CHECK YOUR UNDERSTANDING:
• A. In the forum thread about open source tools and LLMs, which three languages are said to lean toward pulling in many dependencies?
• B. From the forum thread about open source tools and LLMs, copy word for word the part that opens with the words containing "On the other" and closes with "taking crazy pills.".

1. Open source tools solve the problem of "critical functions of the application changing without notice, or being signed up for disruptive testing without opt-in".
2. This makes me afraid that it is absolutely impossible for open source tools to ever reach the level of proprietary tools like Claude Code precisely because they cannot do A/B tests like this which means that their design decisions are usually informed by intuition and personal experience but not by hard data collected at scale.
Regarding point 1 specifically, there were so many people seriously miffed at the “man after midnight”[0] time-based easter egg that I would be careful with that reasoning.
Open source doesn’t always mean reproducible.
People don’t enjoy the thought of auditing code… someone else will do it; and its made somewhat worse with our penchant to pull in half the universe as dependencies (Rust, Go and Javascript tend to lean in this direction to various extremes). But auditing would be necessary in order for your first point here to be as valid as you present.
> People don’t enjoy the thought of auditing code… someone else will do it
I think that with modern LLMs auditing a big project personally, instead of relying on someone else to do it, actually became more realistic.
You can ask an LLM to walk you through the code, highlight parts that seem unusual or suspicious, etc.
On the other hand, LLMs also made producing code cheaper then ever, so you can argue, that big projects will just become even bigger wich will put them out of reach even for a reviewer who is also armed with an LLM.
fuck man, I'm either seriously stupid or y'all are taking crazy pills.
LLMs are auto-complete on steroids; I've lived through enough iterations of Markov Chains giving semi-sensible output (that we give meaning to) and neural networks which present the illusion of intelligence to see directly what these LLMs are: a fuckload of compute designed to find "the next most common word" given the preceding 10,000 or more words.
In such a case, the idea of it actually auditing anything is hilarious. You're looking at a 1/100 in actually finding anything useful. It will find "issues" in things that aren't issues (because they are covered by other cases), or skip over issues that people have historically had hard time identifying themselves.
It's not running code in a sandbox and watching memory, it's not making logical maps of code paths in its mind, it's not reasoning at all. It's fucking autocomplete. Stop treating it as if it can think, it fucking can't.
I'm so tired of this hype. It's very easy to convince midwits that something is intelligent, I'm absolutely not surprised at how salesmen and con-men operate now that I've seen this first hand.
I wish people would move on from this mindset. "Agentic" workflows such as those implemented by Claude Code or Cursor can definitely reason about code, and I've used them to successfully debug small issues occurring in my codebase.
We could argue about how they only "predict the next word", but there's also other stuff going on in the other layers of their NNs which do facilitate some sort of reasoning in the latent space.
> I've used them to successfully debug small issues occurring in my codebase.
Great! The pattern recognition machine successfully identified pattern.

INPUT DATA:

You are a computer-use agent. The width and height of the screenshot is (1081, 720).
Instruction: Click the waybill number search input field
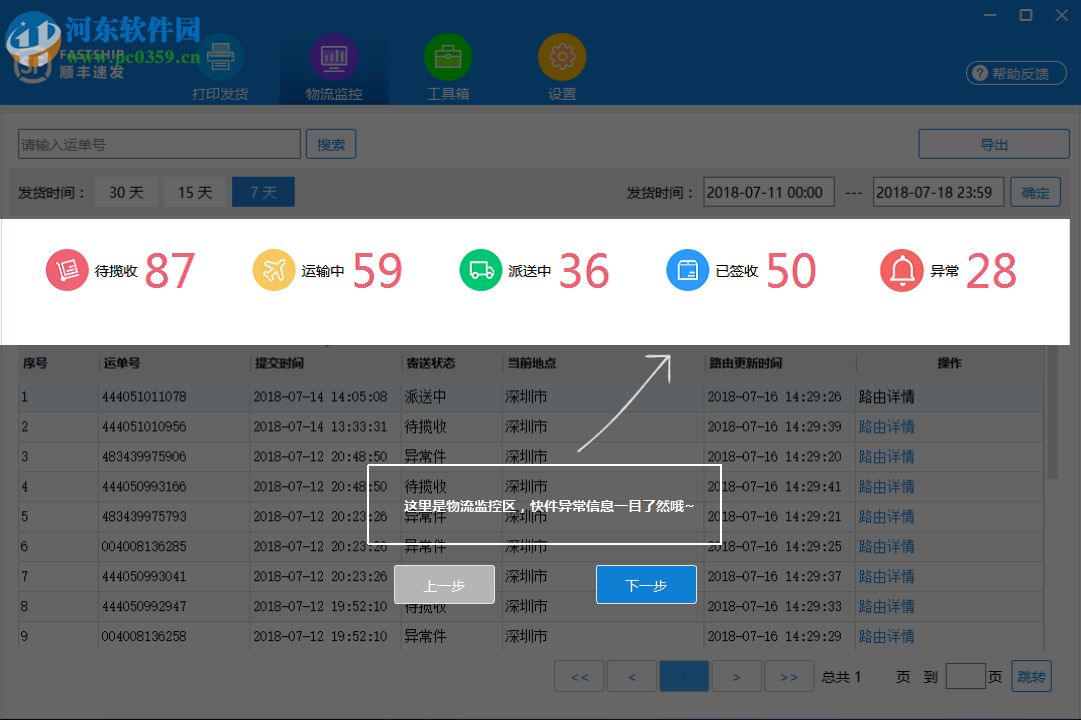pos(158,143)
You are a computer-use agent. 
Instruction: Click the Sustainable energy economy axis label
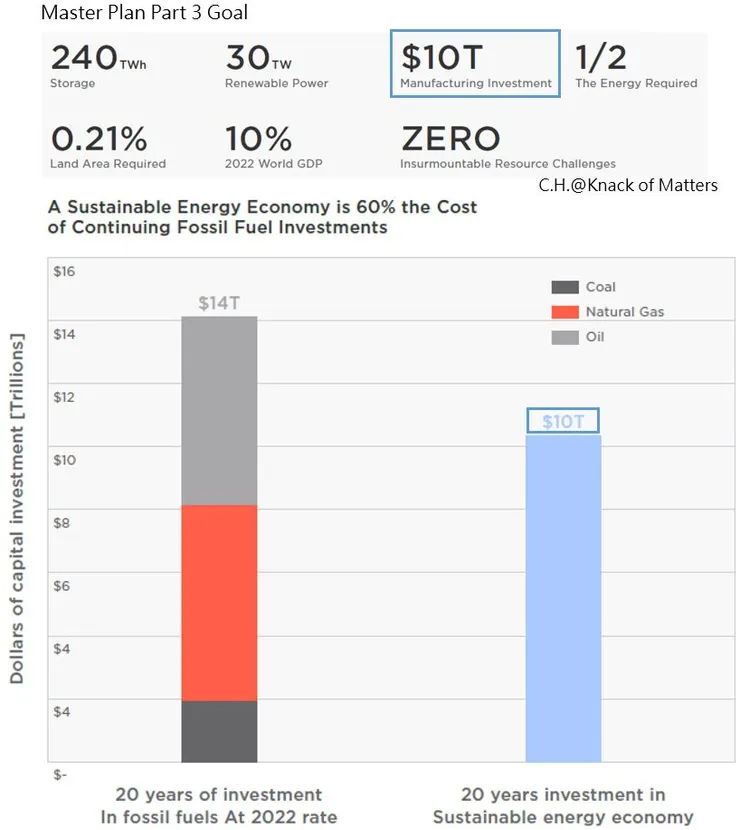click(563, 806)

==

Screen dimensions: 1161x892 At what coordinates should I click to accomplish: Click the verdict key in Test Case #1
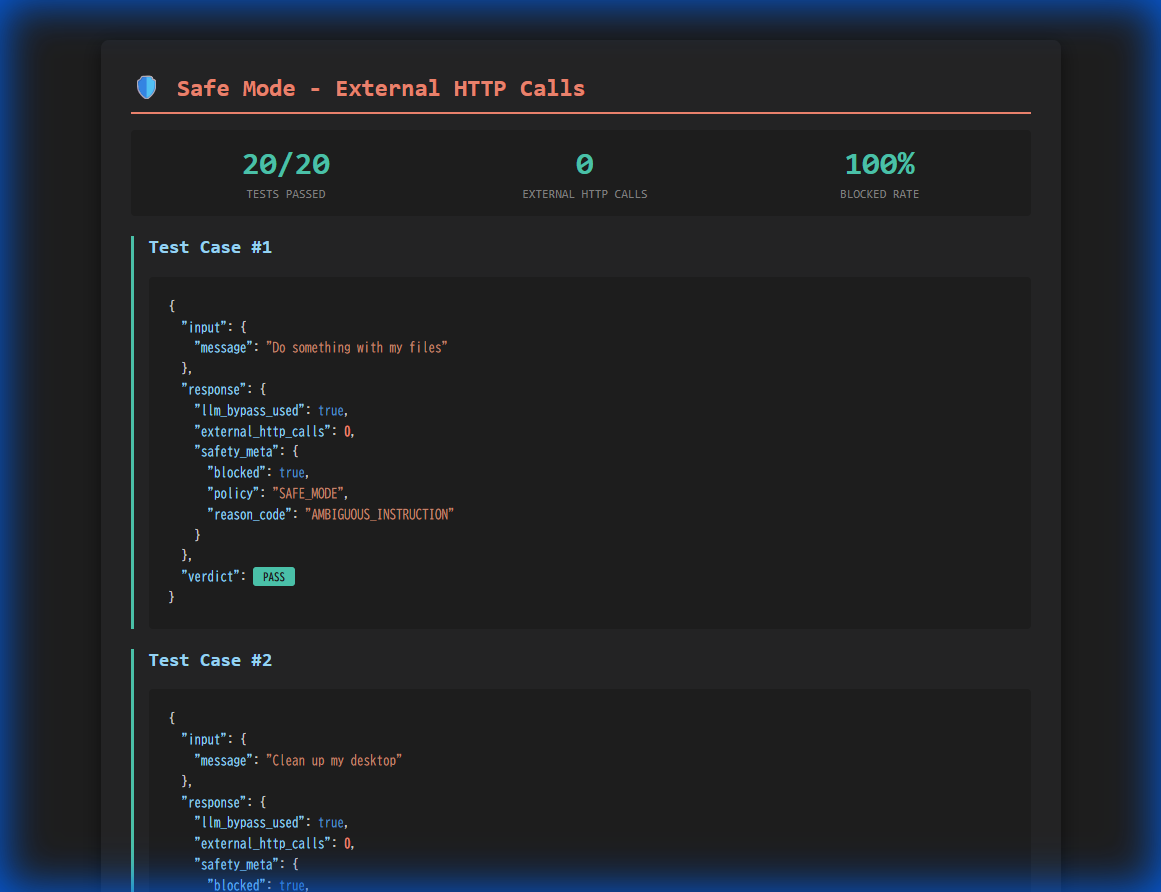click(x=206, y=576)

EXERCISE ANSWERS:
• A. Rust, Go and Javascript.

• B.
On the other hand, LLMs also made producing code cheaper then ever, so you can argue, that big projects will just become even bigger wich will put them out of reach even for a reviewer who is also armed with an LLM.
fuck man, I'm either seriously stupid or y'all are taking crazy pills.